Superior Thermal Conductivity and Charging Performance of Zinc Oxide Dispersed Paraffin Wax for Thermal Energy Storage Applications

• Published in: The Korean journal of chemical engineering Vol. 41; no. 8; pp. 2389 - 2404
• Main Authors: Sivapalan, B., Suganthi, K. S., Kiruthika, S., Saranprabhu, M. K., Rajan, K. S.
• Format: Journal Article
• Language: English
• Published: New York Springer US 01.08.2024; Springer Nature B.V; 한국화학공학회
• Subjects: Biotechnology; Catalysis; Charging; Chemistry; Chemistry and Materials Science; Energy storage; Heat conductivity; Heat transfer; Heat transfer coefficients; Industrial Chemistry/Chemical Engineering; Latent heat; Liquid phases; Materials Science; Nanocomposites; Nanoparticles; Original Article; Paraffin wax; Phase change materials; Storage units; Thermal conductivity; Thermal energy; Zinc oxide; Zinc oxides; 화학공학; Specific heat; Thermal conductivity; ZnO–paraffin wax nanocomposites; Heat transfer coefficient; Paraffin wax
• ISSN: 0256-1115; 1975-7220
• DOI: 10.1007/s11814-024-00163-9

Organic phase change materials (PCM) such as paraffin wax have lower thermal conductivity, compromising the rate of heat transfer during charging and discharging.

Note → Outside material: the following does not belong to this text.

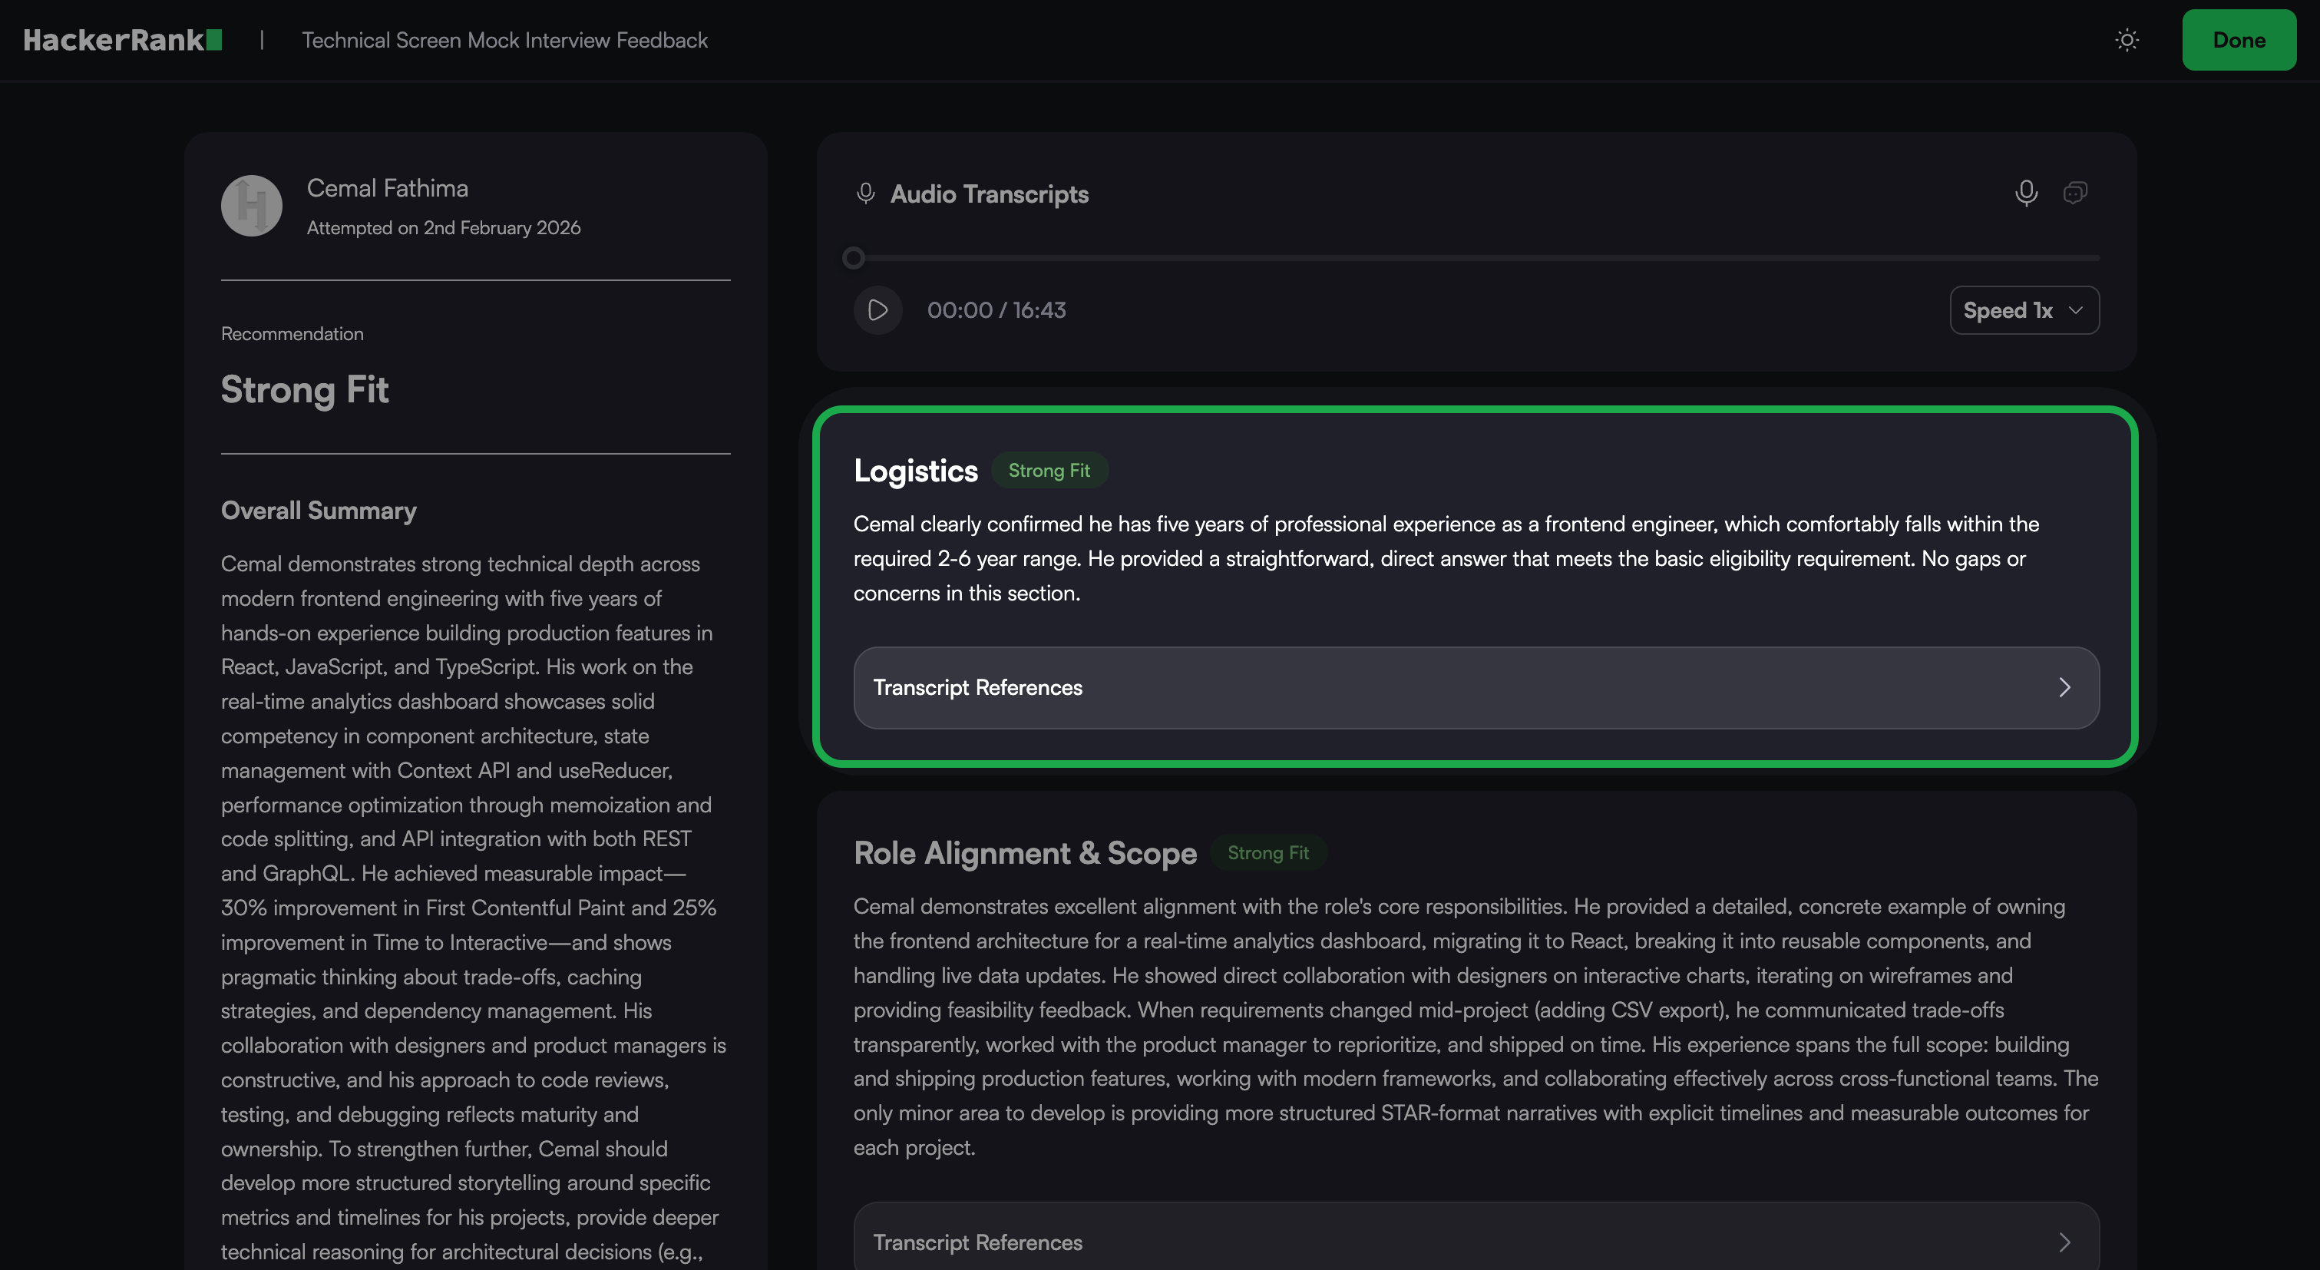Click the Technical Screen Mock Interview Feedback title
This screenshot has width=2320, height=1270.
click(504, 41)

This work reports the improvement of the thermal conductivity of paraffin wax through dispersion of ZnO nanoparticles and its outcome in terms of heat transfer performance. ZnO–paraffin wax (ZnO–PW) nanocomposites were made by dispersing ZnO nanoparticles in paraffin wax. An increase in thermal conductivity (76.4% for 10 wt. % nanocomposite) and reduction in specific heat (10.7% for 10 wt. % nanocomposite) upon nanoparticles’ addition to paraffin wax were observed. In a first-of-its-kind work, we manifested that the improved thermal conductivity of ZnO–PW nanocomposites, combined with potential improvements in liquid-phase thermal conductivity, resulted in a 96% increase in the PCM side heat transfer coefficient in a tube-in-shell thermal energy storage unit operating under constant heat transfer fluid temperature. Thus, our findings clearly show an increase in the thermal energy storage performance of a latent heat thermal energy storage system (LHTES) using ZnO–PW nanocomposites as the energy storage medium.